Brief —
Write the records below out again. Match them exactly.

Material for the task —
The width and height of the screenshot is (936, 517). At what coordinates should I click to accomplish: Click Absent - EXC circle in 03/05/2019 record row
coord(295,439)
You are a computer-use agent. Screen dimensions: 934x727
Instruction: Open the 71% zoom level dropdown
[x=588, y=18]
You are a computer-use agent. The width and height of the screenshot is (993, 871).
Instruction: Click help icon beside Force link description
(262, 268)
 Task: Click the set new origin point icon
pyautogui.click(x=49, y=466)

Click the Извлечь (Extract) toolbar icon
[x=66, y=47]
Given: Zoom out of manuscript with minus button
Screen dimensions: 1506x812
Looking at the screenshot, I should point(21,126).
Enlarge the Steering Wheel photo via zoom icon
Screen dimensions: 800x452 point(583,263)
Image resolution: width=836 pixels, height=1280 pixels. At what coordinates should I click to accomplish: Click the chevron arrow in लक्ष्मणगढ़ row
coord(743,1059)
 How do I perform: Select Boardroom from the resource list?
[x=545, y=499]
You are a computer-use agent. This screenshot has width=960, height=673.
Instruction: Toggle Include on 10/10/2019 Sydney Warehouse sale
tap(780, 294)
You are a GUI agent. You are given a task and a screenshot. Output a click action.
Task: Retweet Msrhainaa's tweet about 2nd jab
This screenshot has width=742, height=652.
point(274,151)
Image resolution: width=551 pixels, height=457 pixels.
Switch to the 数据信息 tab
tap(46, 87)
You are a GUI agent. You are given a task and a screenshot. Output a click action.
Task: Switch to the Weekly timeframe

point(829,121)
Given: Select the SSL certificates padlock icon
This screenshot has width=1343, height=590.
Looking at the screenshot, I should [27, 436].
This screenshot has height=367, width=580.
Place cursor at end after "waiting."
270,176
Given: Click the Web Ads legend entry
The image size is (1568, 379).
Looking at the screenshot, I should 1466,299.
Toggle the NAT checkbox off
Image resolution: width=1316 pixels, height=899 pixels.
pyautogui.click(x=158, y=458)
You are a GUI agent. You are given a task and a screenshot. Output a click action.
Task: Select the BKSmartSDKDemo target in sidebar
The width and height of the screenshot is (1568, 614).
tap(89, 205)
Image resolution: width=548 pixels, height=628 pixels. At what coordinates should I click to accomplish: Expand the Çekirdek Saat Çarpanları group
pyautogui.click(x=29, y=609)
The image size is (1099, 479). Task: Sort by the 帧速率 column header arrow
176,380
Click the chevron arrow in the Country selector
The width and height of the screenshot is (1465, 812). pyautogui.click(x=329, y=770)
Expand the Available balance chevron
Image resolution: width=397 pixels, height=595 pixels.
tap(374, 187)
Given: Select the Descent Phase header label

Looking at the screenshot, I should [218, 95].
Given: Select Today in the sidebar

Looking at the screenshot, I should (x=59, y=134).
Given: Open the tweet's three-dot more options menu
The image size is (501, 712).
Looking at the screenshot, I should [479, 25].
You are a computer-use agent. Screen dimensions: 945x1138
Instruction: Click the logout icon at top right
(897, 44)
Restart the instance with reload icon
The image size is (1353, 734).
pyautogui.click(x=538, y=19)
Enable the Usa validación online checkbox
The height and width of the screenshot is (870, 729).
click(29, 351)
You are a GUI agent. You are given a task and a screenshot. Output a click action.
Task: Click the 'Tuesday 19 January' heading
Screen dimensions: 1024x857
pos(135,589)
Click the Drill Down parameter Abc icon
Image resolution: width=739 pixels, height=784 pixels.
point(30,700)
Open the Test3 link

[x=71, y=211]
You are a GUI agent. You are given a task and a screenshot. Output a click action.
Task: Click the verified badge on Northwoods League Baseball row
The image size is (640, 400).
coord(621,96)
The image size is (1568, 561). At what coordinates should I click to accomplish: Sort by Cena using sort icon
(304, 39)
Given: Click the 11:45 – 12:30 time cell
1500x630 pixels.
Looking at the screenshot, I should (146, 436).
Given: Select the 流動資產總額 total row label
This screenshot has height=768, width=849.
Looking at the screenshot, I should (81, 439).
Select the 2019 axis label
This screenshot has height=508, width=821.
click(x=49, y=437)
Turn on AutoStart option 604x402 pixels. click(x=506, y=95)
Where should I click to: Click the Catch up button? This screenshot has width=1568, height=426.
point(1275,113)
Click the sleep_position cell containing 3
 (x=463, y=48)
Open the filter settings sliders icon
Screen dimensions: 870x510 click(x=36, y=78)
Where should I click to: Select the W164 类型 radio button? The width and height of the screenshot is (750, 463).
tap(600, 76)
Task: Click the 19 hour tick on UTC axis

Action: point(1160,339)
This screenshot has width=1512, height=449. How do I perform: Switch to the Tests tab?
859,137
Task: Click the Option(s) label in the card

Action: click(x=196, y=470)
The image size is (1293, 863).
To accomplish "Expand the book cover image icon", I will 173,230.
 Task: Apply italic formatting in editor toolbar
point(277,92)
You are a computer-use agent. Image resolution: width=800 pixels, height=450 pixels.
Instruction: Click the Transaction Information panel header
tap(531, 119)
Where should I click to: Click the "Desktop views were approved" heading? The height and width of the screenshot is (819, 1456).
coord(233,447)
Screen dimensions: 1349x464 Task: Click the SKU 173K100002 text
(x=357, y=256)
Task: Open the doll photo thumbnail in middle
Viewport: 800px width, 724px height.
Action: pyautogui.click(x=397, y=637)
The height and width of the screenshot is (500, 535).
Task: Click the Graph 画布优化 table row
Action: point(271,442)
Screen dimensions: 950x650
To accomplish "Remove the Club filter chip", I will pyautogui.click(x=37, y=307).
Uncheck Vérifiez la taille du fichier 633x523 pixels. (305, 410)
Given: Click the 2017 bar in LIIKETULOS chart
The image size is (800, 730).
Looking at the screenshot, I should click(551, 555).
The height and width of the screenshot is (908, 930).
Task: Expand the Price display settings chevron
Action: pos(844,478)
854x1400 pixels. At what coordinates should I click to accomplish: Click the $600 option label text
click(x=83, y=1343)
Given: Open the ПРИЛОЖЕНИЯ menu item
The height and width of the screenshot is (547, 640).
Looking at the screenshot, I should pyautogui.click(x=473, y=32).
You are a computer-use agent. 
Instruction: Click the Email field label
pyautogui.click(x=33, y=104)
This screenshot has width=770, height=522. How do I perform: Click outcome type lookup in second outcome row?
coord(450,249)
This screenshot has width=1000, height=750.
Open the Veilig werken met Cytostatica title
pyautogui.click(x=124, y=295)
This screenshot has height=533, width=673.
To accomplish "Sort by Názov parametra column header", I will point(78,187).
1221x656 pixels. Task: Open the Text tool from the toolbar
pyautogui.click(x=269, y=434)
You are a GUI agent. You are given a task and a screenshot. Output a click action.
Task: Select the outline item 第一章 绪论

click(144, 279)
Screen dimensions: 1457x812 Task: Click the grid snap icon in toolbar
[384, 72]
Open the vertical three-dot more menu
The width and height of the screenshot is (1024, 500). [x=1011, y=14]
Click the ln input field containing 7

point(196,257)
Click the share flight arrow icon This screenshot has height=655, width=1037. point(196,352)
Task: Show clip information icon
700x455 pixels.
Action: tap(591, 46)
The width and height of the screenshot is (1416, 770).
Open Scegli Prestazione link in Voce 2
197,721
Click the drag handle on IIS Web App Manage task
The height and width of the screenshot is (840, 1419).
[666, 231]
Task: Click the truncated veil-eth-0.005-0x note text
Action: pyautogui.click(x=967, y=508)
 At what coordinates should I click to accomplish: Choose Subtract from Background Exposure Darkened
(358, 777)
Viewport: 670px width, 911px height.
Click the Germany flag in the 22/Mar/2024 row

Finished task —
The width and height of the screenshot is (936, 517). At what coordinates should I click to accomplish: Click Absent - EXC circle in 03/05/2019 record row
coord(295,439)
You are a computer-use agent. Screen dimensions: 934x727
Instruction: Open the 71% zoom level dropdown
[x=588, y=18]
You are a computer-use agent. The width and height of the screenshot is (993, 871).
Instruction: Click help icon beside Force link description
(262, 268)
 Task: Click the set new origin point icon
pyautogui.click(x=49, y=466)

Click the Извлечь (Extract) toolbar icon
[x=66, y=47]
Given: Zoom out of manuscript with minus button
Screen dimensions: 1506x812
Looking at the screenshot, I should point(21,126).
Enlarge the Steering Wheel photo via zoom icon
Screen dimensions: 800x452 point(583,263)
Image resolution: width=836 pixels, height=1280 pixels. At what coordinates should I click to accomplish: Click the chevron arrow in लक्ष्मणगढ़ row
coord(743,1059)
 How do I perform: Select Boardroom from the resource list?
[x=545, y=499]
You are a computer-use agent. This screenshot has width=960, height=673.
Instruction: Toggle Include on 10/10/2019 Sydney Warehouse sale
tap(780, 294)
You are a GUI agent. You are given a task and a screenshot. Output a click action.
Task: Retweet Msrhainaa's tweet about 2nd jab
This screenshot has width=742, height=652.
point(274,151)
Image resolution: width=551 pixels, height=457 pixels.
Switch to the 数据信息 tab
tap(46, 87)
You are a GUI agent. You are given a task and a screenshot. Output a click action.
Task: Switch to the Weekly timeframe

point(829,121)
Given: Select the SSL certificates padlock icon
This screenshot has width=1343, height=590.
Looking at the screenshot, I should [27, 436].
This screenshot has height=367, width=580.
Place cursor at end after "waiting."
270,176
Given: Click the Web Ads legend entry
The image size is (1568, 379).
Looking at the screenshot, I should 1466,299.
Toggle the NAT checkbox off
Image resolution: width=1316 pixels, height=899 pixels.
pyautogui.click(x=158, y=458)
You are a GUI agent. You are given a task and a screenshot. Output a click action.
Task: Select the BKSmartSDKDemo target in sidebar
The width and height of the screenshot is (1568, 614).
tap(89, 205)
Image resolution: width=548 pixels, height=628 pixels. At what coordinates should I click to accomplish: Expand the Çekirdek Saat Çarpanları group
pyautogui.click(x=29, y=609)
The image size is (1099, 479). Task: Sort by the 帧速率 column header arrow
176,380
Click the chevron arrow in the Country selector
The width and height of the screenshot is (1465, 812). pyautogui.click(x=329, y=770)
Expand the Available balance chevron
Image resolution: width=397 pixels, height=595 pixels.
tap(374, 187)
Given: Select the Descent Phase header label

Looking at the screenshot, I should [218, 95].
Given: Select Today in the sidebar

Looking at the screenshot, I should (x=59, y=134).
Given: Open the tweet's three-dot more options menu
The image size is (501, 712).
Looking at the screenshot, I should [479, 25].
You are a computer-use agent. Screen dimensions: 945x1138
Instruction: Click the logout icon at top right
(897, 44)
Restart the instance with reload icon
The image size is (1353, 734).
pyautogui.click(x=538, y=19)
Enable the Usa validación online checkbox
The height and width of the screenshot is (870, 729).
click(29, 351)
You are a GUI agent. You are given a task and a screenshot. Output a click action.
Task: Click the 'Tuesday 19 January' heading
Screen dimensions: 1024x857
pos(135,589)
Click the Drill Down parameter Abc icon
Image resolution: width=739 pixels, height=784 pixels.
point(30,700)
Open the Test3 link

[x=71, y=211]
You are a GUI agent. You are given a task and a screenshot. Output a click action.
Task: Click the verified badge on Northwoods League Baseball row
The image size is (640, 400).
coord(621,96)
The image size is (1568, 561). At what coordinates should I click to accomplish: Sort by Cena using sort icon
(304, 39)
Given: Click the 11:45 – 12:30 time cell
1500x630 pixels.
Looking at the screenshot, I should (146, 436).
Given: Select the 流動資產總額 total row label
This screenshot has height=768, width=849.
Looking at the screenshot, I should (81, 439).
Select the 2019 axis label
This screenshot has height=508, width=821.
click(x=49, y=437)
Turn on AutoStart option 604x402 pixels. click(x=506, y=95)
Where should I click to: Click the Catch up button? This screenshot has width=1568, height=426.
point(1275,113)
Click the sleep_position cell containing 3
 (x=463, y=48)
Open the filter settings sliders icon
Screen dimensions: 870x510 click(x=36, y=78)
Where should I click to: Select the W164 类型 radio button? The width and height of the screenshot is (750, 463).
tap(600, 76)
Task: Click the 19 hour tick on UTC axis

Action: point(1160,339)
This screenshot has width=1512, height=449. How do I perform: Switch to the Tests tab?
859,137
Task: Click the Option(s) label in the card

Action: click(x=196, y=470)
The image size is (1293, 863).
To accomplish "Expand the book cover image icon", I will 173,230.
 Task: Apply italic formatting in editor toolbar
point(277,92)
You are a computer-use agent. Image resolution: width=800 pixels, height=450 pixels.
Instruction: Click the Transaction Information panel header
tap(531, 119)
Where should I click to: Click the "Desktop views were approved" heading? The height and width of the screenshot is (819, 1456).
coord(233,447)
Screen dimensions: 1349x464 Task: Click the SKU 173K100002 text
(x=357, y=256)
Task: Open the doll photo thumbnail in middle
Viewport: 800px width, 724px height.
Action: pyautogui.click(x=397, y=637)
The height and width of the screenshot is (500, 535).
Task: Click the Graph 画布优化 table row
Action: point(271,442)
Screen dimensions: 950x650
To accomplish "Remove the Club filter chip", I will pyautogui.click(x=37, y=307).
Uncheck Vérifiez la taille du fichier 633x523 pixels. (305, 410)
Given: Click the 2017 bar in LIIKETULOS chart
The image size is (800, 730).
Looking at the screenshot, I should click(551, 555).
The height and width of the screenshot is (908, 930).
Task: Expand the Price display settings chevron
Action: pos(844,478)
854x1400 pixels. At what coordinates should I click to accomplish: Click the $600 option label text
click(x=83, y=1343)
Given: Open the ПРИЛОЖЕНИЯ menu item
The height and width of the screenshot is (547, 640).
Looking at the screenshot, I should pyautogui.click(x=473, y=32).
You are a computer-use agent. 
Instruction: Click the Email field label
pyautogui.click(x=33, y=104)
This screenshot has width=770, height=522. How do I perform: Click outcome type lookup in second outcome row?
coord(450,249)
This screenshot has width=1000, height=750.
Open the Veilig werken met Cytostatica title
pyautogui.click(x=124, y=295)
This screenshot has height=533, width=673.
To accomplish "Sort by Názov parametra column header", I will point(78,187).
1221x656 pixels. Task: Open the Text tool from the toolbar
pyautogui.click(x=269, y=434)
You are a GUI agent. You are given a task and a screenshot. Output a click action.
Task: Select the outline item 第一章 绪论

click(144, 279)
Screen dimensions: 1457x812 Task: Click the grid snap icon in toolbar
[384, 72]
Open the vertical three-dot more menu
The width and height of the screenshot is (1024, 500). [x=1011, y=14]
Click the ln input field containing 7

point(196,257)
Click the share flight arrow icon This screenshot has height=655, width=1037. point(196,352)
Task: Show clip information icon
700x455 pixels.
Action: tap(591, 46)
The width and height of the screenshot is (1416, 770).
Open Scegli Prestazione link in Voce 2
197,721
Click the drag handle on IIS Web App Manage task
The height and width of the screenshot is (840, 1419).
[666, 231]
Task: Click the truncated veil-eth-0.005-0x note text
Action: pyautogui.click(x=967, y=508)
 At what coordinates should I click to accomplish: Choose Subtract from Background Exposure Darkened
(358, 777)
Viewport: 670px width, 911px height.
Click the Germany flag in the 22/Mar/2024 row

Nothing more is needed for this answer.